* [TASK STATEMENT]: Everything in the data except the pictures belongs in your answer, copied exactly.

* [DATA LISTING]:

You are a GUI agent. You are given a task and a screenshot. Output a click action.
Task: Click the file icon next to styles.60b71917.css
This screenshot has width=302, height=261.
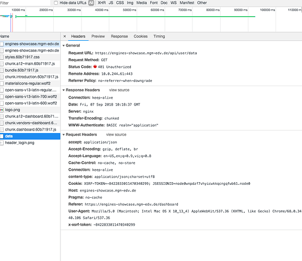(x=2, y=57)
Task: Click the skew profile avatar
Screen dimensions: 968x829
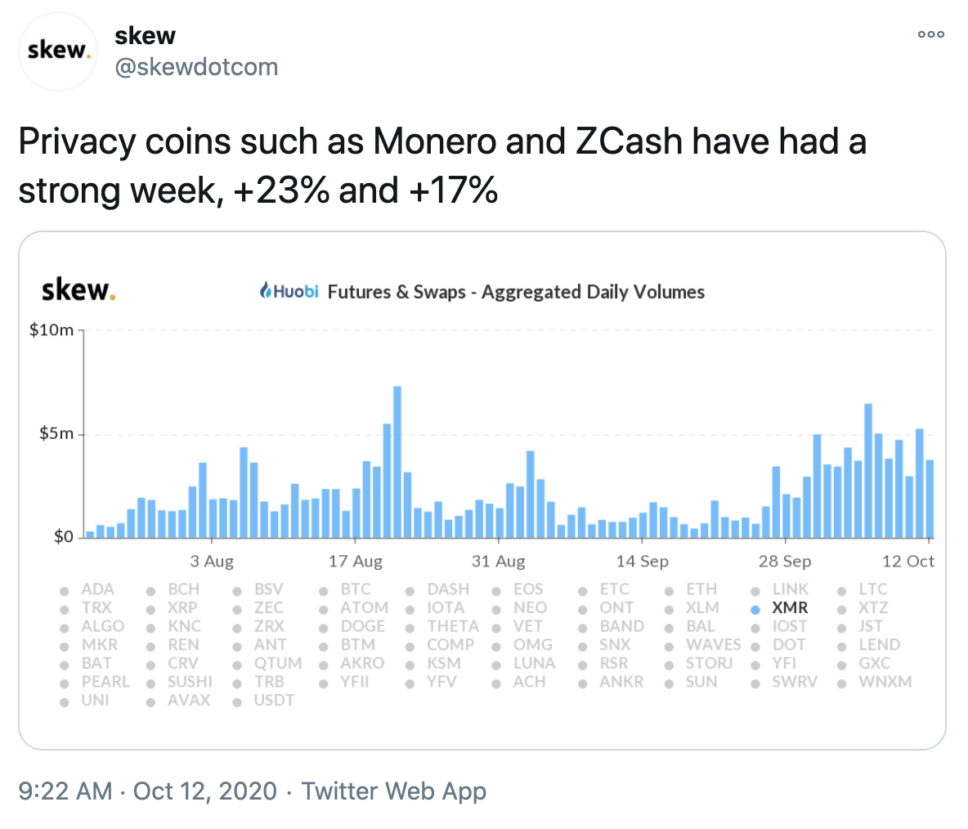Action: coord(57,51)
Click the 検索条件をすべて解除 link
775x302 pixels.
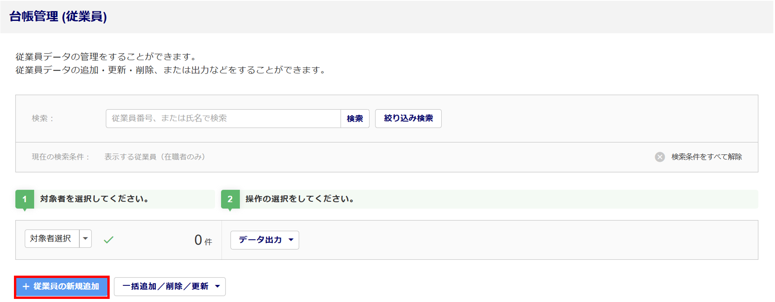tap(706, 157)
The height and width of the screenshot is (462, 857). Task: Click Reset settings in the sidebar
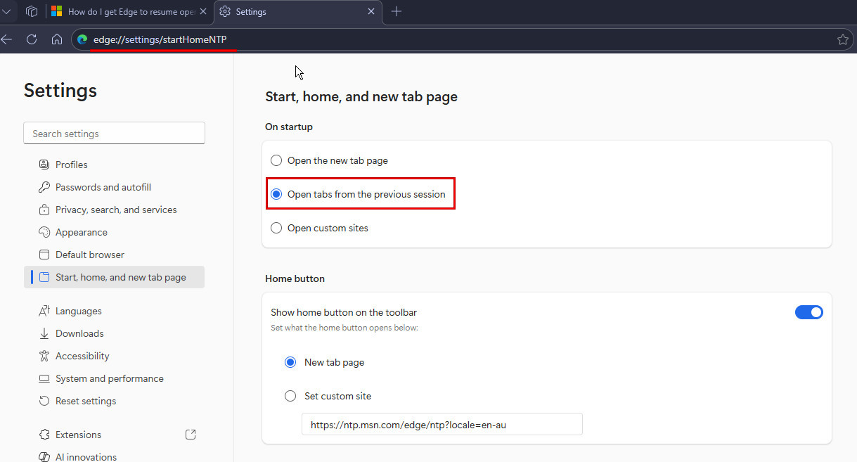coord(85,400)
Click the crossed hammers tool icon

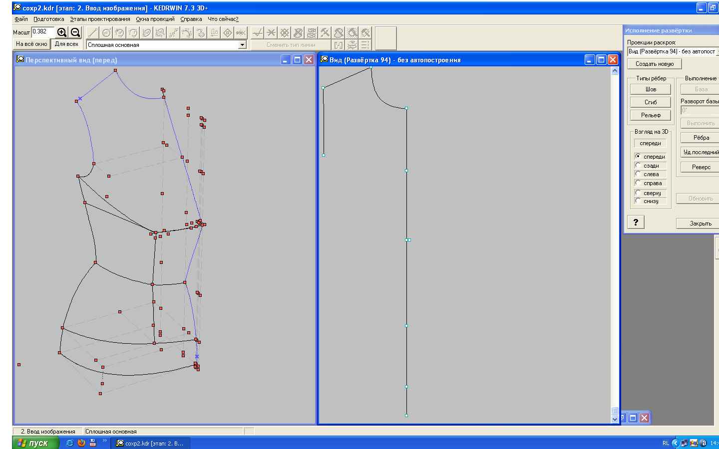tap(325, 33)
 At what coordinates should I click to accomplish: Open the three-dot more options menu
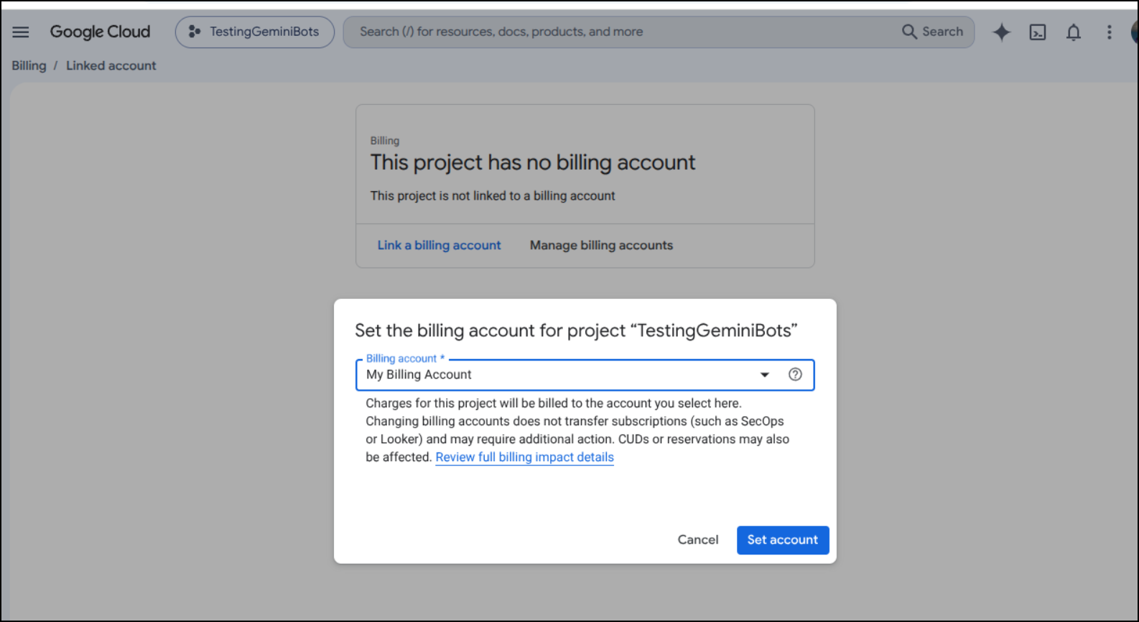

* [EXPECTED OUTPUT]:
You are a GUI agent. You are given a task and a screenshot. Output a click action.
Task: Click the file icon next to styles.60b71917.css
This screenshot has width=302, height=261.
(x=2, y=57)
Task: Click the skew profile avatar
Screen dimensions: 968x829
Action: coord(57,51)
Click the 検索条件をすべて解除 link
775x302 pixels.
tap(706, 157)
The height and width of the screenshot is (462, 857). Task: Click Reset settings in the sidebar
coord(85,400)
Click the crossed hammers tool icon

tap(325, 33)
 At what coordinates should I click to accomplish: Open the three-dot more options menu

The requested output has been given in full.